Results of the present study indicated that patients who had more severity of adverse effects after self-care behaviors and who used feeding tubes during treatment were more likely to have worse overall OHRQoL and individual dimensions of OHRQoL. More than four-fifths of our patients were at an advanced stage and received multimodal treatment (such as radical resection combined with reconstruction combined with RT or CCRT), and these patients may experience a greater number of oral symptoms, less appetite, and more physical and psychosocial distress [9, 11]. Accordingly, it is very important for healthcare providers to assess oral function during the removal of a feeding tube to initiate an oral intake period, providing information to assist the caregivers in preparing individual diets for patients, including items such as personal preferences, food texture, nutritional ingredients, and need for accessory appliances (such as blender, food scissors, and soft sauce bottle) in order to stimulate the appetite and enhance physical fitness to cope with adverse effects posttreatment.

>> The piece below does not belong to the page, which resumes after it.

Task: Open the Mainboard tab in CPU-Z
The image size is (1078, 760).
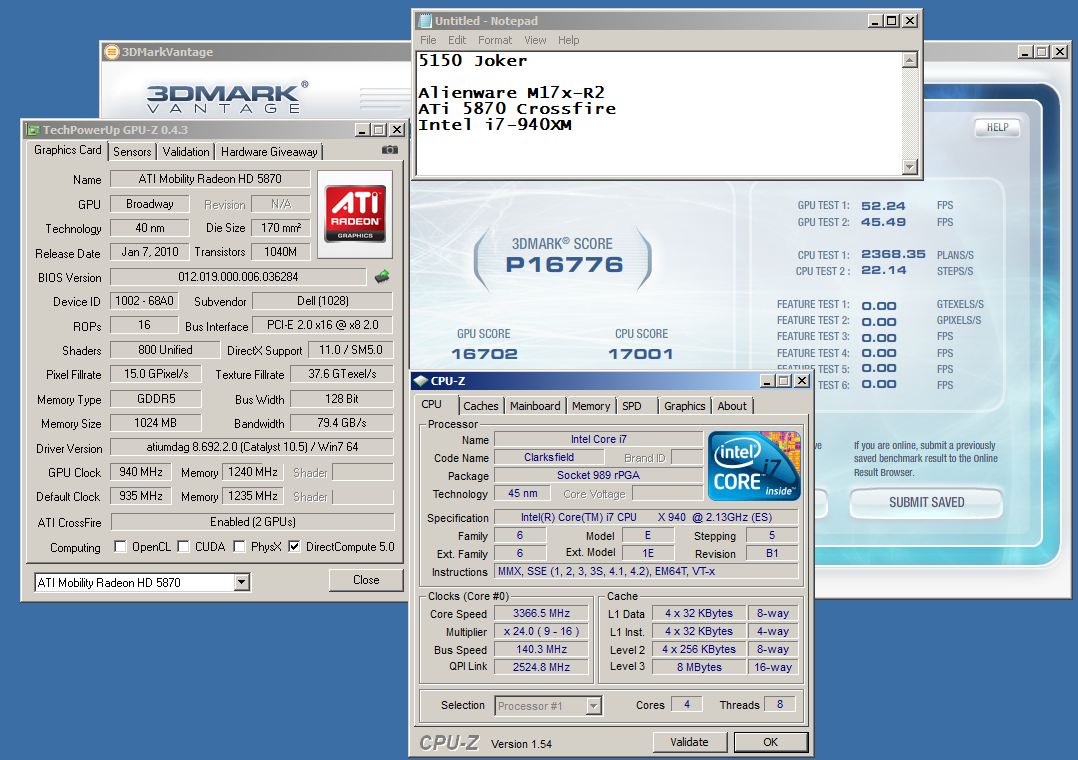Action: (x=535, y=406)
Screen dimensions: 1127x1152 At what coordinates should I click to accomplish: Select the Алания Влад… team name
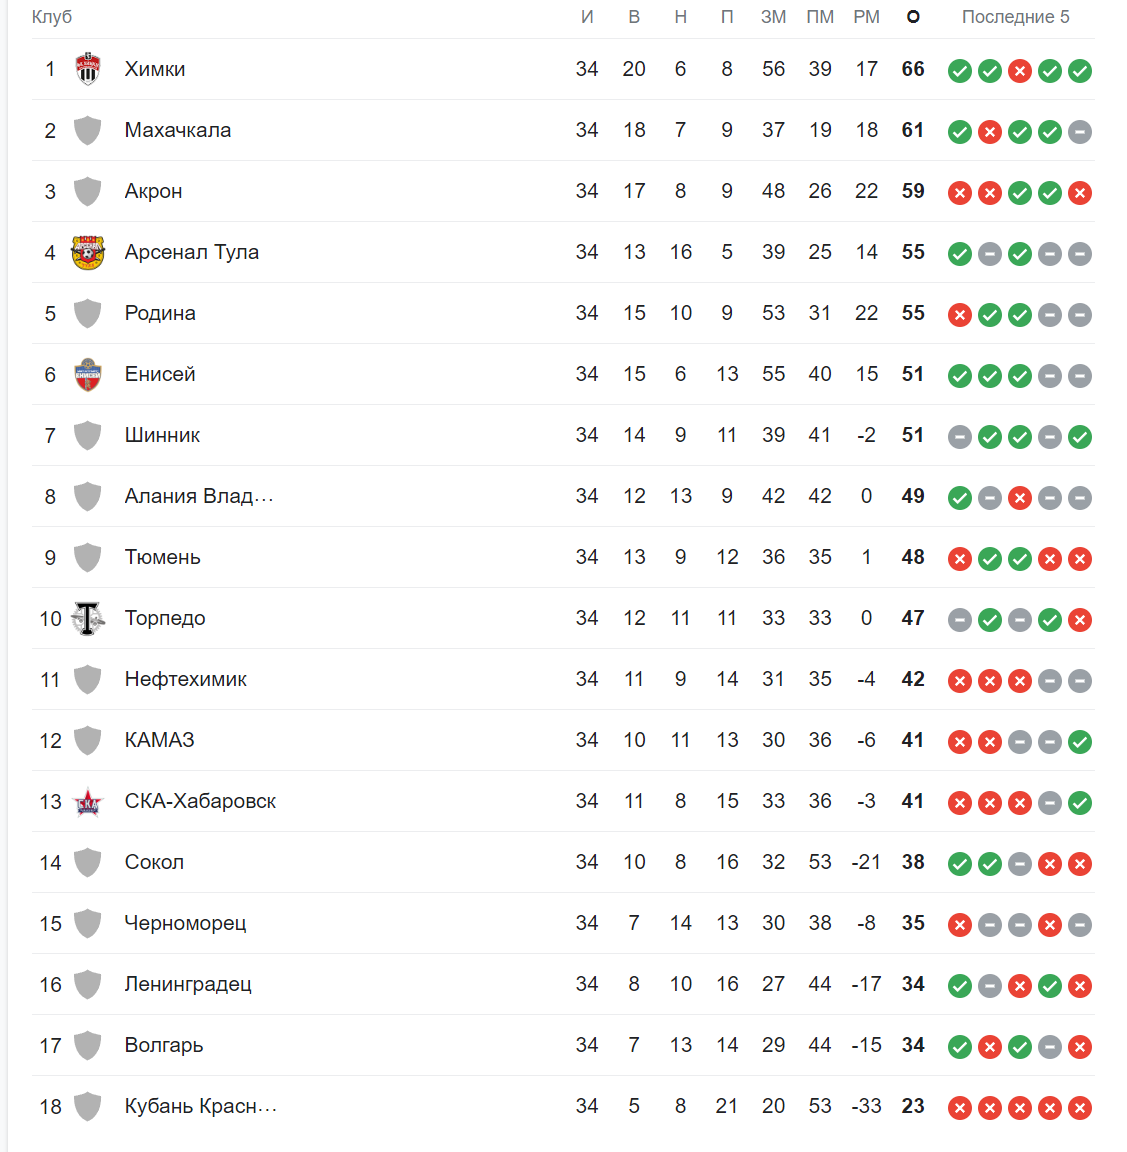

No statistically significant associations were found between patients’ cancer stage, tumor location, and adjuvant therapy and overall OHRQoL. These results did not support our research assumption [21,22,23,24]. Results of the present study showed that when the patients’ tumor location was the tongue, they were more likely to have psychological disability, and those who received CCRT had more psychological comfort. These findings may reflect that the tumor location and type of adjuvant therapy did not affect oral health, except in the psychological dimension. According to clinical observation, advanced OSCC patients treated with radical resection combined with reconstruction were admitted into the intensive care unit during the acute postoperative period; this situation may alarm patients, cause a greater physical burden and psychological distress, and result in poor nutritional intake and negative oral health self-care. Our findings suggest that healthcare providers should be aware of patients’ mental outlook and provide appropriate care for their needs.

Limitations

This study had several limitations. First, the present study examined OSCC patients in the first three months posttreatment using cross-sectional design, which may limit the interpretation of results. Longitudinal or long-term follow-up studies are needed to identify factors associated with OHRQoL. Second, we examined self-care behaviors associated with adverse effects based on self-reported information, and this lack of objective assessment may limit generalization of the results. Therefore, objective assessment should be used in future studies to more accurately and completely identify self-care behaviors associated with adverse effects. Finally, patients’ initial (pre-cancer or pre-treatment) oral function and dental condition variables were not studied here, which may have affected the evaluation of OHRQoL. Further studies are needed to determine the correlation between initial oral function, dental condition, and OHRQoL.

Conclusions

Psychological disability, functional limitation, and physical pain are the strongest factors affecting OHRQoL. OSCC patients who had more severity of adverse effects after self-care behaviors, who used a feeding tubes during treatment, and those with BMI less than 25 were more likely to have worse overall OHRQoL.

Clinical implications

The results of this study provide a reference for clinical assessment of self-care behaviors associated with adverse effects and factors associated with OHRQoL in OSCC patients within the first three months posttreatment. Regarding clinical practical care on the basis of our study results, healthcare providers should identify and assess the mental health status and self-care needs of OSCC patients with advanced-stage cancer and whose tumor location was the tongue, and design individualized psychological supportive care programs to improve the psychological status and self-care skills of these patients in order to manage treatment-related adverse effects.